EL-SUR

Miércoles 24 de Abril de 2024

Guerrero, México

Opinión

En el ring

Florencio Salazar

Diciembre 11, 2018

 

 

Mariano Otero, como es sobradamente conocido, creó la regla que, a partir de las diferencias entre grupos y partidos, permite preservar lo esencial para cualquier sociedad, como es la libertad, la democracia y los derechos humanos.
El liberal del siglo XIX decía que deberíamos tener “coincidencias en lo fundamental”. En este sentido, es claro que las diferencias ideológicas, políticas, incluso de clase, deben ser secundarias por agrias que sean las disputas y feroces los encontronazos.
No podría ser de otra manera. La historia enseña que, cuando se olvida “lo fundamental”, la sociedad se divide, se sufren invasiones, se pierde territorio y se apropian potencias extranjeras de recursos naturales. La pugnacidad de los grupos puede ser un enfrentamiento de técnicos en el boxeo o una lucha campal de gladiadores.
Los actores de dichos eventos pueden darse hasta con la cubeta, pero hay tiempo y espacio que ordena lo que puede parecer desordenado: el espacio es el área del encuentro y el tiempo es pactado por las normas. Lo esencial es ofrecer un buen espectáculo para el público.
Pensemos ahora en un show en el que los atletas no coincidan en “lo fundamental” y ataquen la razón de ser de su existencia. Un trágico ejemplo es la pasión futbolera, pues al alterar el orden afecta al espectador. La irracionalidad de la intolerancia busca liquidar al simpatizante del equipo rival, y con ello destruir lo esencial, que es la convivencia de los espectadores.
Al trasladar lo deportivo a lo político a un espacio mayor el tiempo puede llevar a una polarización que termine por pulverizar el fondo de las cosas; en este caso, a confrontar las diferencias en forma violenta.
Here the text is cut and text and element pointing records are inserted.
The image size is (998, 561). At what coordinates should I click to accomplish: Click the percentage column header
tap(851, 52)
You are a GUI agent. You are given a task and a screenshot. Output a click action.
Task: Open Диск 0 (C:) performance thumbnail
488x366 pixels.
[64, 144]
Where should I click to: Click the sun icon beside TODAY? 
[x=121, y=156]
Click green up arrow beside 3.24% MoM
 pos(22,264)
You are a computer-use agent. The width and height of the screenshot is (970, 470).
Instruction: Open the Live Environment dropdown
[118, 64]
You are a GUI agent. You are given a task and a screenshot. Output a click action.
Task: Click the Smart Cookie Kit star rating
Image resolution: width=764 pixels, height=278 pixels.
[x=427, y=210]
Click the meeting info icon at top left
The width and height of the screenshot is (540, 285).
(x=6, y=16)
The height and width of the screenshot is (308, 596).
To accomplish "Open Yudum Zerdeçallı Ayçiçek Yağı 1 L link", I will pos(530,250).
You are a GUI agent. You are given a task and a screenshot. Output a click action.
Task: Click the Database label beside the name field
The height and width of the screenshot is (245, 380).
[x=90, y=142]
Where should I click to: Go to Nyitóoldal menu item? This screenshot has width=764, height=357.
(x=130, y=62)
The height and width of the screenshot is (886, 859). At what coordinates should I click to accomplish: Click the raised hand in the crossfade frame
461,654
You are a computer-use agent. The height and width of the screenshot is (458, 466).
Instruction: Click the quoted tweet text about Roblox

Hay dos elementos indispensables para evitar la lucha ciega entre unos y otros: el sistema democrático y el régimen constitucional.
En algunos negocios aún se observan letreros como este: “el cliente manda”, lo cual traducido a la arquitectura constitucional significaría: “el pueblo manda”. Y es tan cierto, que nuestra Constitución Política establece que el pueblo tiene, en todo momento, el derecho de darse la forma de gobierno que más le convenga (Artículo 39).
Volviendo al tema del negocio, “el cliente siempre tiene la razón” en tanto cubra lo que está dispuesto a adquirir. Pero si exige que le den más por menos o se niega a pagar, entonces deja de ser cliente al romper la regla básica de la transacción comercial. La política es similar, las reglas pueden cambiar, los procesos de cambio también, pero a condición de que se siga lo establecido en la Ley Suprema.
Las lecciones elementales de la filosofía política nos recuerdan que la soberanía reside en el pueblo y que ésta es representada. Esa es la cuestión de fondo de las elecciones, elegir entre diversas propuestas, para constituir el Congreso de la Unión, diputados y senadores, que a través de las leyes perfeccionen las instituciones para servir a la razón de ser del Estado, a la población.
La Constitución es la carta fundacional del Estado mexicano. En ella se expresan los objetivos, ideales y hasta sentimientos de la nación. Cecilia Mora-Donatto ha demostrado que los mexicanos no conocemos nuestra Constitución y lógicamente no tenemos aprecio por la ley. Pero a pesar de ello, nos hemos dado instituciones para vigilar su cumplimiento y protegerla. Y ese cuidado y esa protección es lo que nos presenta como un país civilizado.
Las tareas esenciales de todo gobierno son resolver el conflicto a través de la política para alcanzar el acuerdo, mantener la cohesión social en la diversidad de ser y pensar y reformar leyes e instituciones a través de la propia ley.
Muchos Méxicos son nuestro México. Para hacerlo igualitario se necesitan reformadores, no revolucionarios. La diferencia es obvia: las reformas cambian lo obsoleto y mejoran lo existente; las revoluciones, destruyen para construir en la incertidumbre.
El ring de la lucha política es un espectáculo vivo. Pero no olvidemos lo peligroso que es fanatizar al público, ignorar a los jueces y perder de vista que la campana marca el final del tiempo.